• _GOAL OF THE EXERCISE_:
Reproduce, exactly and in full, the lines from the one with "Where should I" through the one with "Instruction: Click the heart" in the data below; drop pictures.
------ RECORDS FOR PROCESSING ------
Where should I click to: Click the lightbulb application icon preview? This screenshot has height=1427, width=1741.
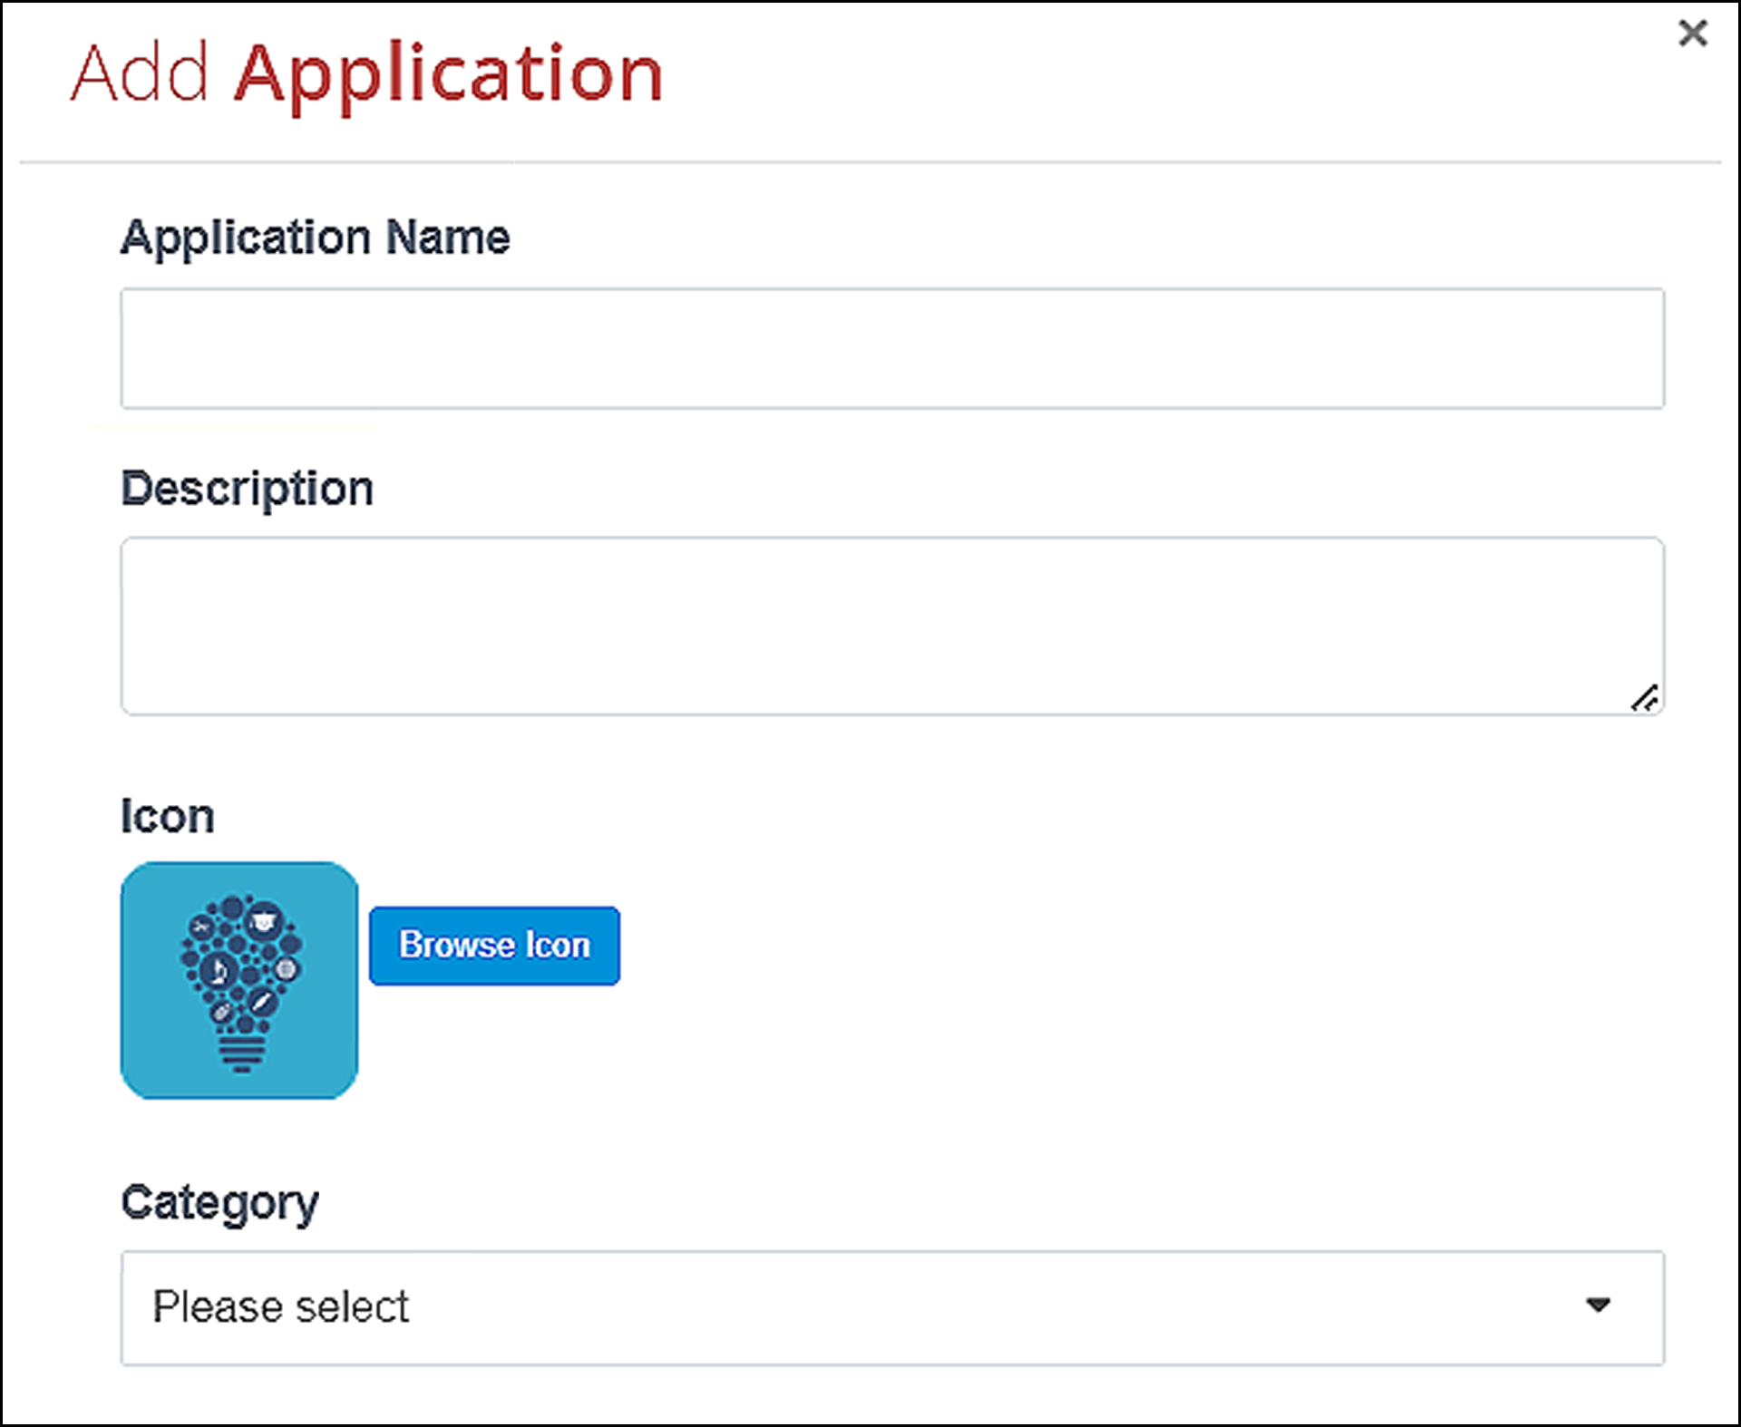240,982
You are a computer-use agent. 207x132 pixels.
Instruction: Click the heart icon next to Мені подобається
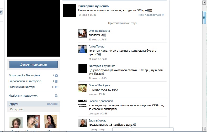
------
------ RECORDS FOR PROCESSING ------
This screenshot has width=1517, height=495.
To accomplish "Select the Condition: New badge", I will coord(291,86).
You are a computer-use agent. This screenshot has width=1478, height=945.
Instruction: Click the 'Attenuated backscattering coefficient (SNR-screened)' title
------
• _RESULT OF THE TASK_:
Where should I click to: Click the lightbulb application icon preview? This screenshot has height=1427, width=1741.
240,982
You are a computer-use agent. 207x132 pixels.
Instruction: Click the heart icon next to Мені подобається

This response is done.